Desde tiempos inmemoriales, las mujeres hemos tenido que pagar un alto precio para hacernos oír. La palabra es peligrosa, por eso, no convenía que la tuviéramos. A nosotras nos asignaron los silencios. Y no está mal el silencio, al contrario, es muy necesario para no desconectarnos de nosotras mismas, pero una cosa es disfrutar de un poco de silencio y otra, muy distinta, vivir silenciadas. Recurriendo al refranero español: ‘Lo poco agrada, pero lo mucho cansa’.
Viene de antiguo el que nos negaran la palabra. Lo hizo Telémaco con su madre Penélope. Lo hicieron Ovidio, Aristófanes, Juan Luis Vives, Fray Luis de León, Quevedo, Gracián y tantos y tantos que no concebían más que la mudez para la mujer, eso de que ‘donde haya barbas, callen faldas’. Tú bien lo sabes, ¿verdad, abuela?
Y a fuerza de callarnos, consiguieron que nosotras mismas nos auto silenciáramos. ¿No os ha ocurrido que si en una clase o reunión hay hombres estos intervienen primero mientras que las mujeres tenemos que esforzarnos por meter baza? Cuenta Mary Beards en su libro Mujeres y poder que “cuando los oyentes escuchan una voz femenina no perciben connotación de autoridad o, más bien, no han aprendido a oír autoridad en ella, llegando a trivializar sus palabras o a atacarlas directamente. No es que uno esté en desacuerdo con ella, es que es tonta”. Y yo añado: o es una histérica o una mandona ambiciosa. Me ocurrió hace un par de años cuando fui a un instituto a presentar mi libro ‘Memorial a Ellas’. Las profesoras pidieron al alumnado que escribieran un relato de una mujer que hubiera sido importante en sus vidas. Todas las alumnas trajeron la tarea hecha, mientras que menos de la mitad de los chavales lo hicieron. Sin embargo, a la hora de leer sus trabajos, ellas solían negarse y eran ellos quienes se ofrecían a ponerles voz. ¡Ay la autocensura!

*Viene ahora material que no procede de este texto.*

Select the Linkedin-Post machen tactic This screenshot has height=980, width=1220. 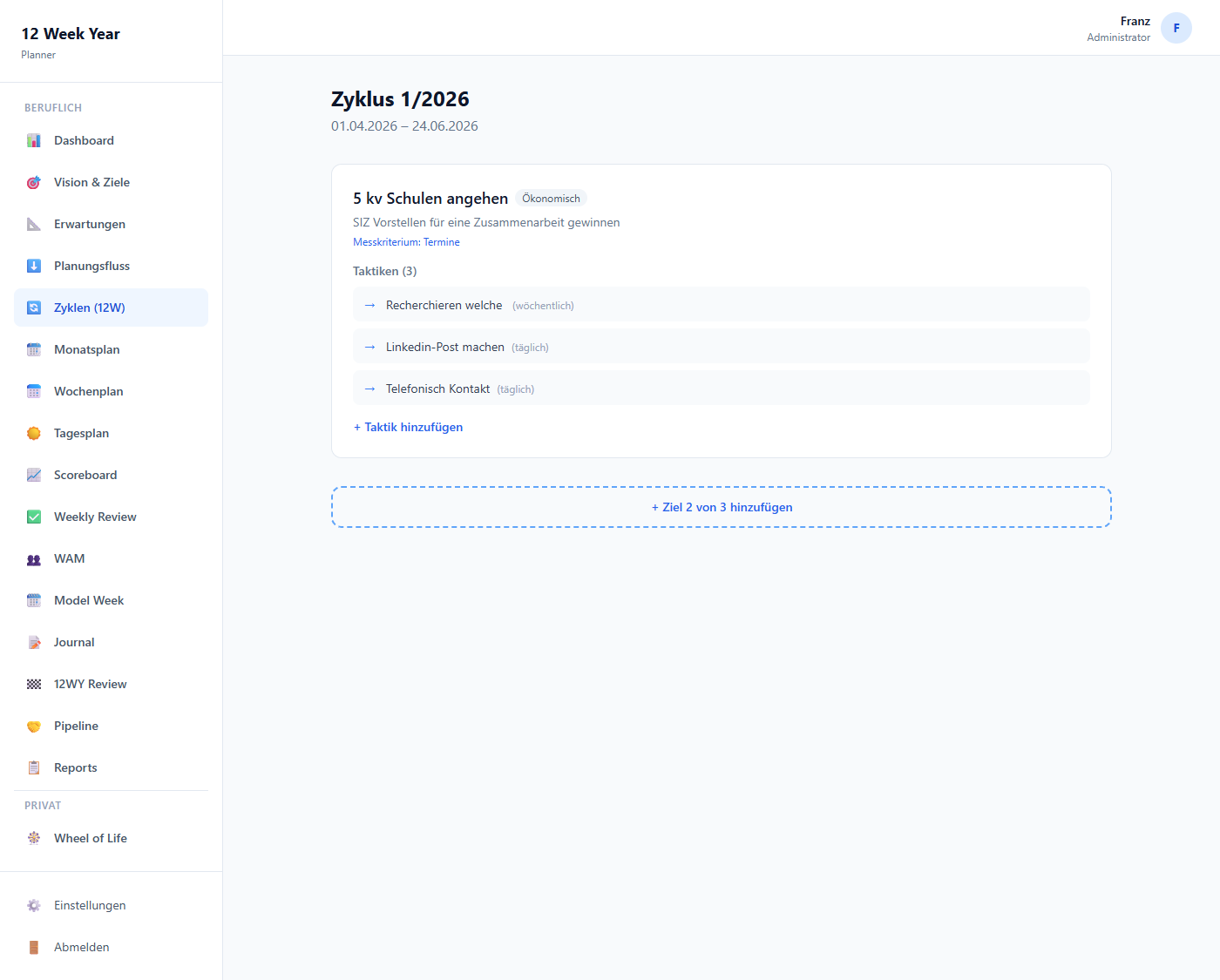(721, 348)
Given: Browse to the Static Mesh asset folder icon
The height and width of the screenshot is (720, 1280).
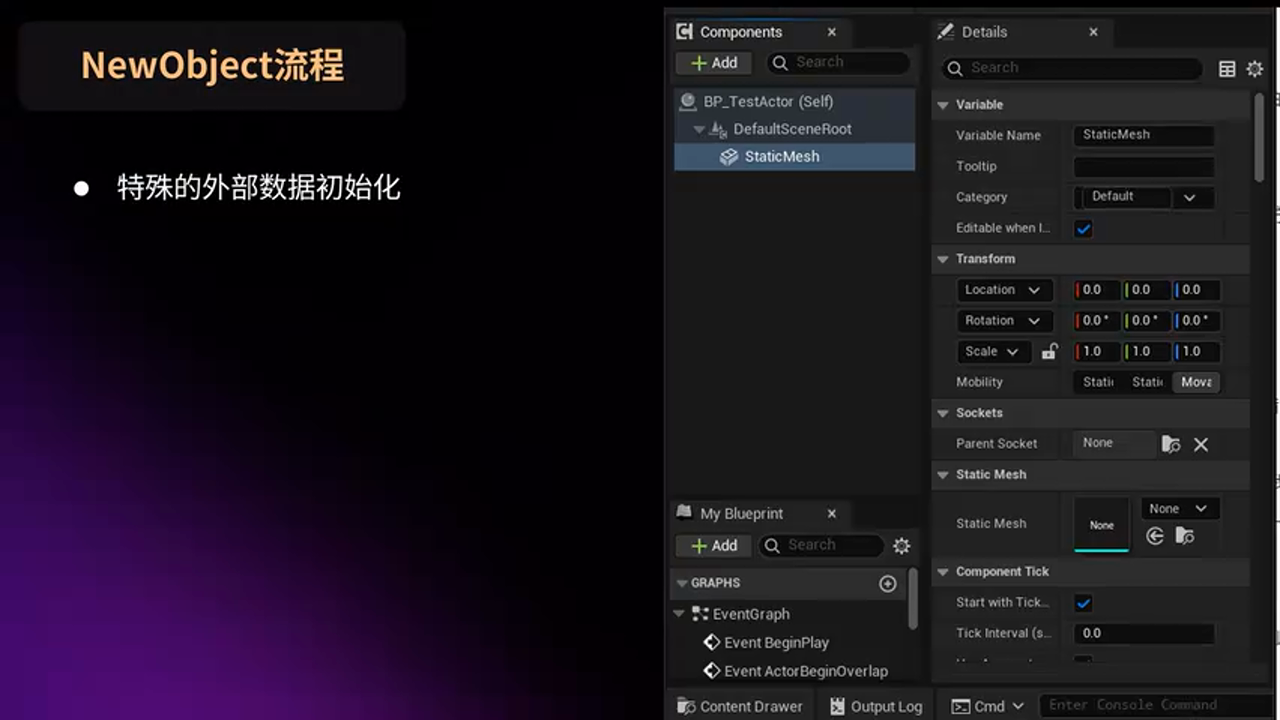Looking at the screenshot, I should [1185, 536].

Dice Isabel Carrero, directora del máster de género de la Universidad de Oviedo que en la práctica, la palabra de la mujer todavía vale la mitad que la de un hombre. Y no es que no hayamos avanzado (las mujeres que afirman que las feministas no las representan deberían reconocer que si hoy pueden expresar esa opinión, es gracias a la labor de las feministas a las que ahora atacan), sino que sigue costando Dios y ayuda llegar a determinados espacios de poder y, sobre todo, permanecer en ellos siendo fiel a nosotras mismas. Y cuesta tanto que, lamentablemente, muchas mujeres acaban adoptando un modo ‘andrógino’ de ejercer el poder: cambiando el tono de voz —Margaret Thatcher educó su voz demasiado aguda para dotarla de un tono grave más autoritario—, utilizando un lenguaje masculino, tratando temas que no sean muy cuestionados por los hombres, liderando a la forma en la que ellos lideran...
¿Cómo hacer para que nos oigan? Solo se me ocurre una manera: hablando en los espacios públicos y privados sin miedo a nuestro tono de voz, a que lo que expresemos no sea del agrado de nuestros compañeros o a que nos califiquen de tontas, cretinas o ignorantes. La palabra construye el relato. Y el relato de la humanidad se ha construido ignorando a la mitad de esta: las mujeres. De ahí que tengamos que seguir recomponiendo ese relato y para ello, necesitamos de la palabra en boca de las mujeres. Este 8M y el resto de los 364 días del año, tomemos la palabra, queridas mías. ¡Desquitémonos de tantos siglos de silencios!